#### RAW DATA ####
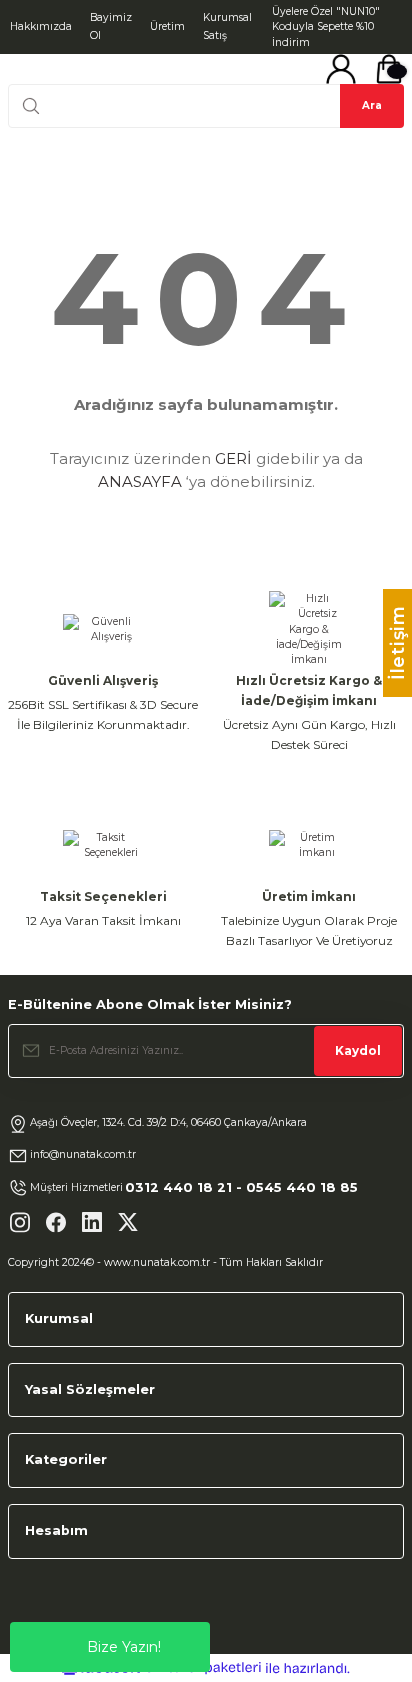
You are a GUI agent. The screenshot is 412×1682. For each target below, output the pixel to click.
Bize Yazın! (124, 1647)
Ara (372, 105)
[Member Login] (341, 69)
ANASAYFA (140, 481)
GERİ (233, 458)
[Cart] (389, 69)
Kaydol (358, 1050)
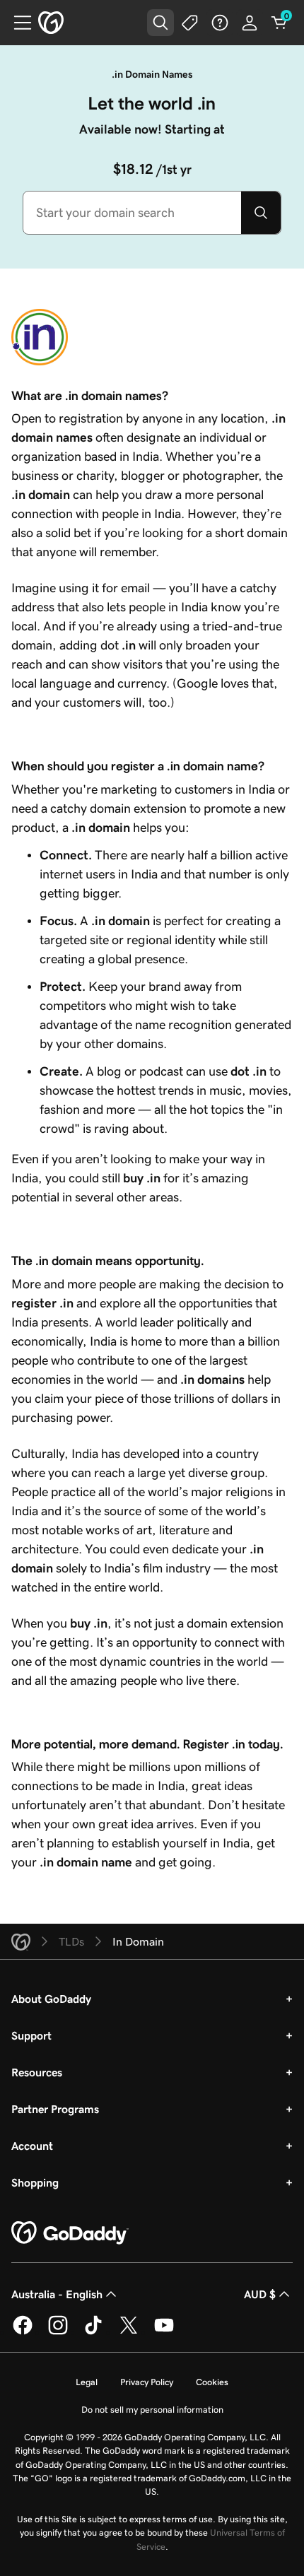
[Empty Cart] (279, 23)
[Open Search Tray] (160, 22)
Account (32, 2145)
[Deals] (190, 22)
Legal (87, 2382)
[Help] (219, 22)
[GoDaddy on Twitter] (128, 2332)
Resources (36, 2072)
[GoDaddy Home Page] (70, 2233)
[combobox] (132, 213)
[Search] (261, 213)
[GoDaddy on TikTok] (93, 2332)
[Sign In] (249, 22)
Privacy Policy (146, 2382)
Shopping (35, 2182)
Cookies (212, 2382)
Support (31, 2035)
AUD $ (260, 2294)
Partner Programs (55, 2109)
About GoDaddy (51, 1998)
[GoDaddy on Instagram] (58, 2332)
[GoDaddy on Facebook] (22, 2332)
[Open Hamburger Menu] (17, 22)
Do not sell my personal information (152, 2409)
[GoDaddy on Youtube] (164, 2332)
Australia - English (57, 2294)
####
#### RAW DATA ####
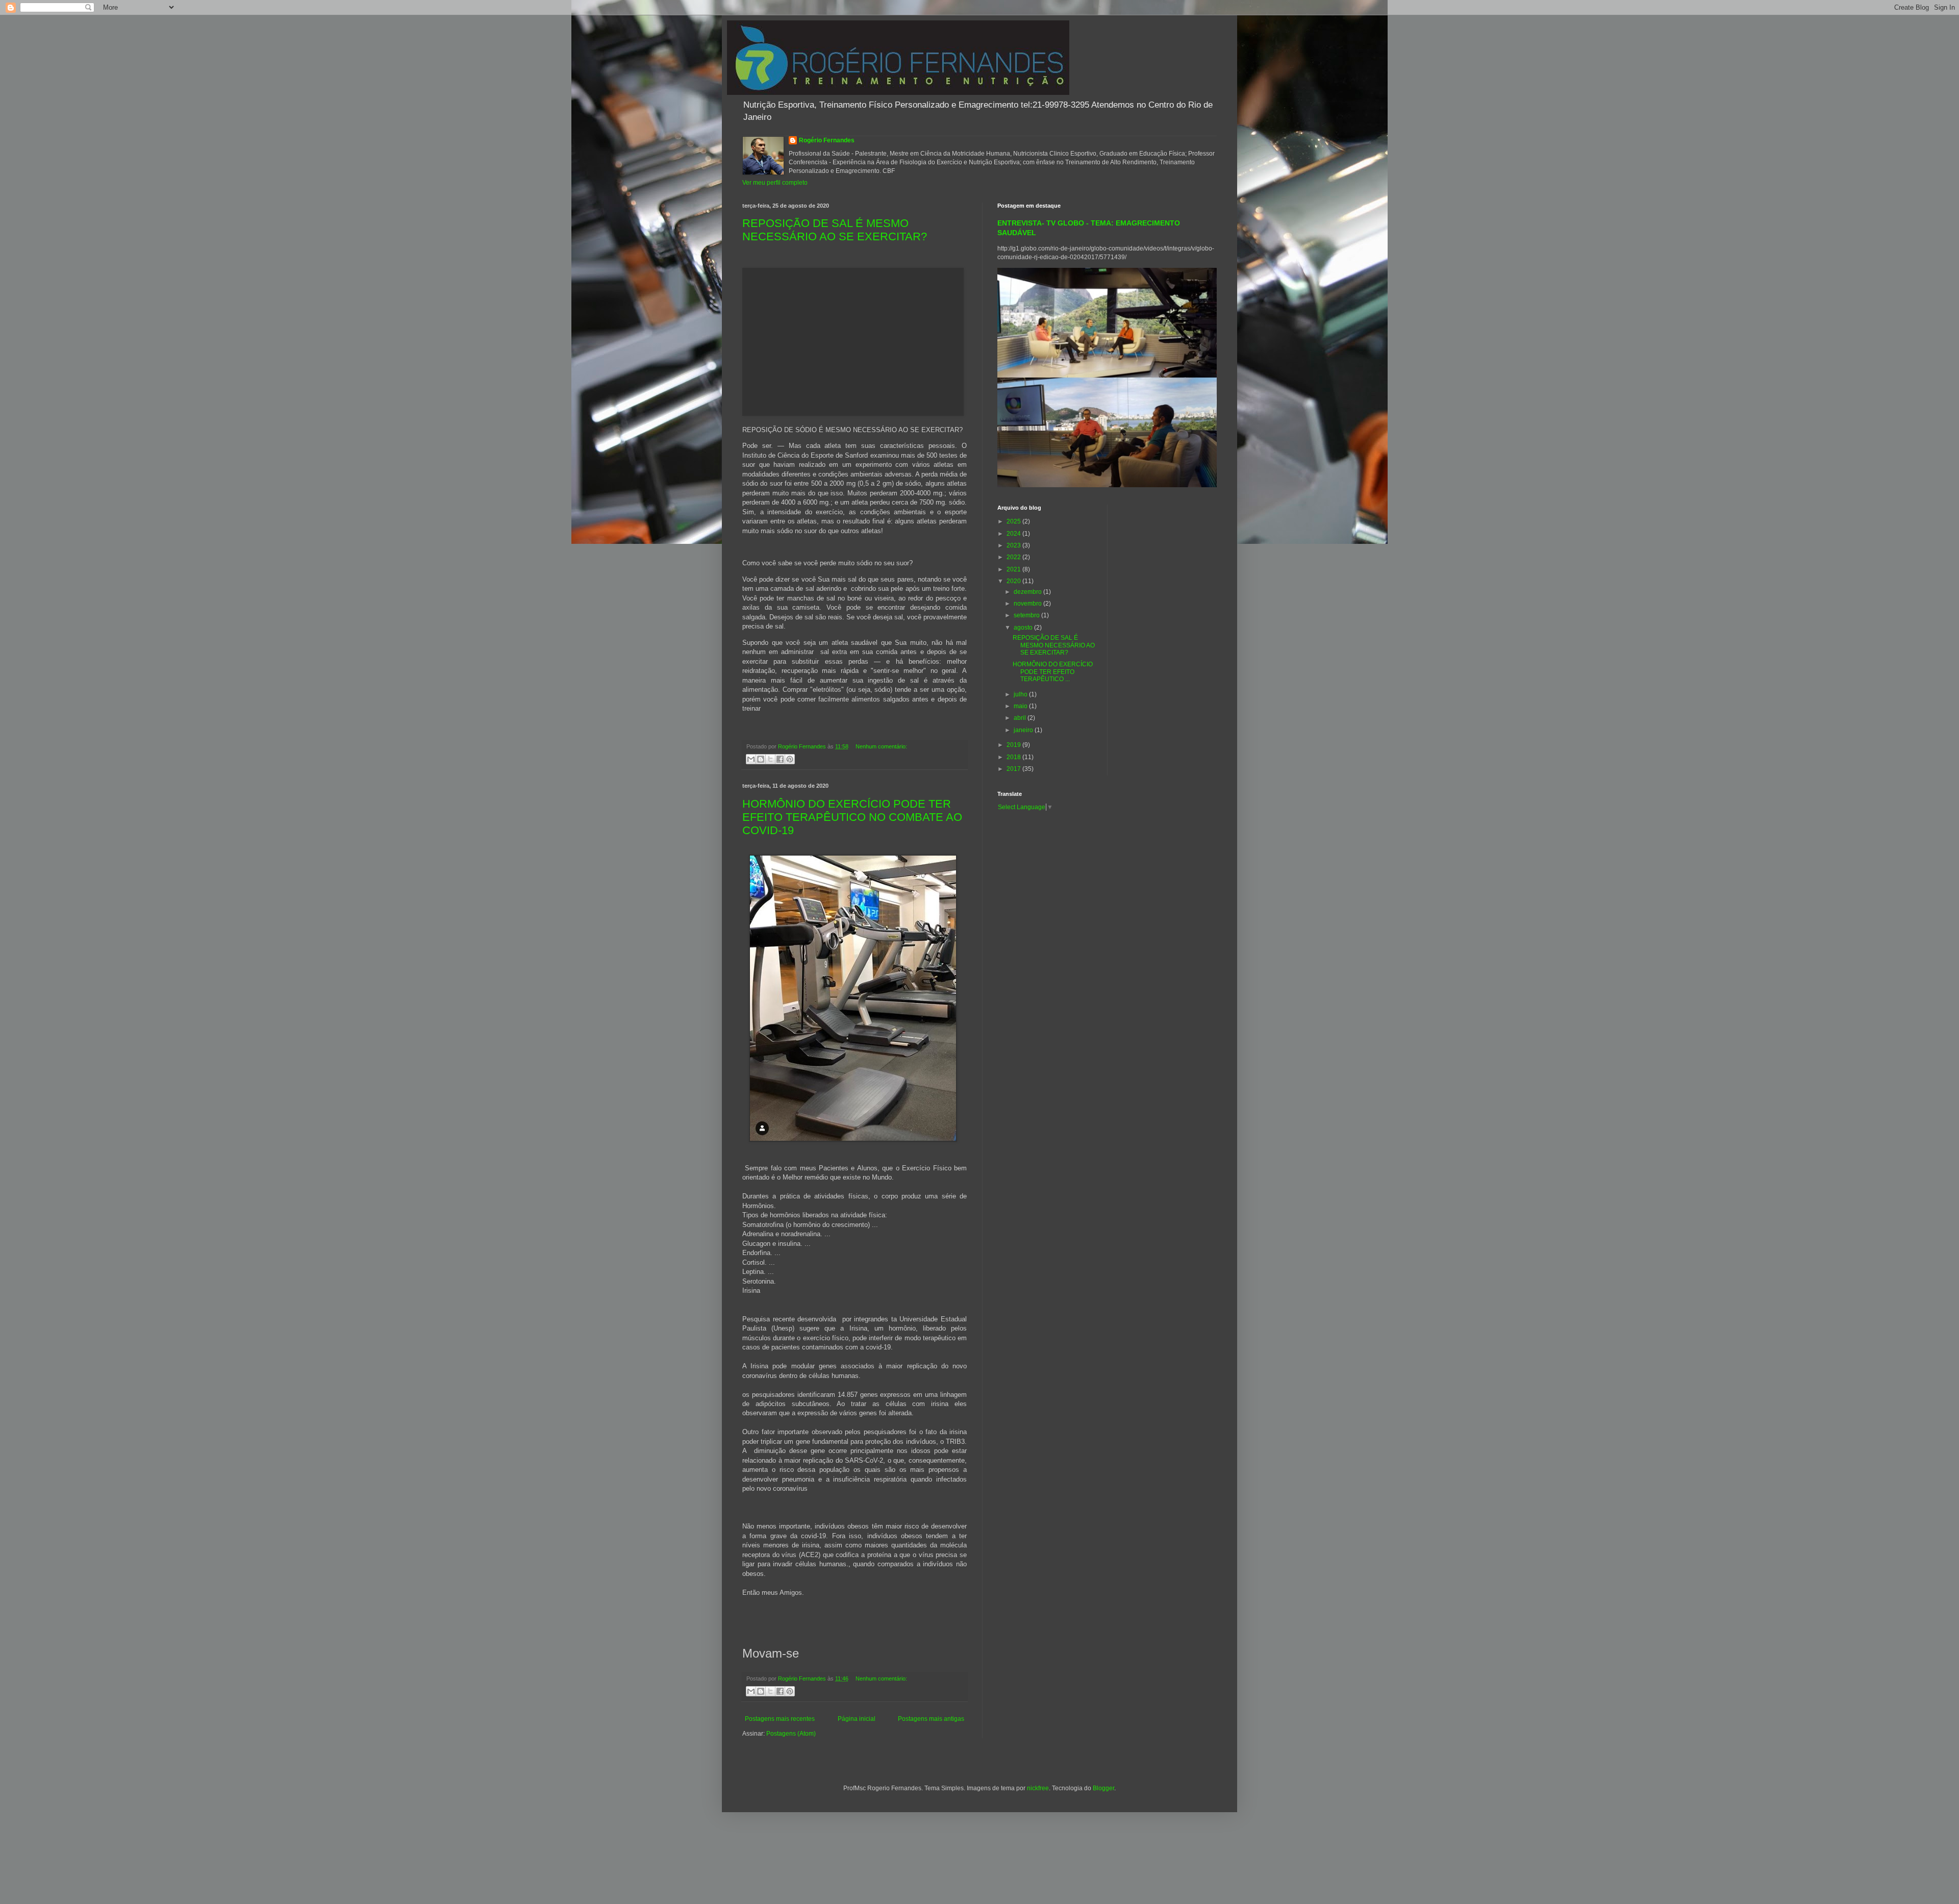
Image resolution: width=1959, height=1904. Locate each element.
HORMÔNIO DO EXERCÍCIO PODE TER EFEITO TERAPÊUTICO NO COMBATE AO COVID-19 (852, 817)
####
#### RAW DATA ####
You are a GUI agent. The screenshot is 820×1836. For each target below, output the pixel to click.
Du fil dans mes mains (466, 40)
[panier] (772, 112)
####
● **EXERCISE DIRECTIONS**:
The word to look for is "target"; copy out every line of the entries that holds it.

● **TASK RESPONSE**:
You are a GUI agent. The screenshot is 412×1682. For each target below, output the pixel to click.
You are a GUI agent. The screenshot is 820×1836. For each target below, output the pixel to click.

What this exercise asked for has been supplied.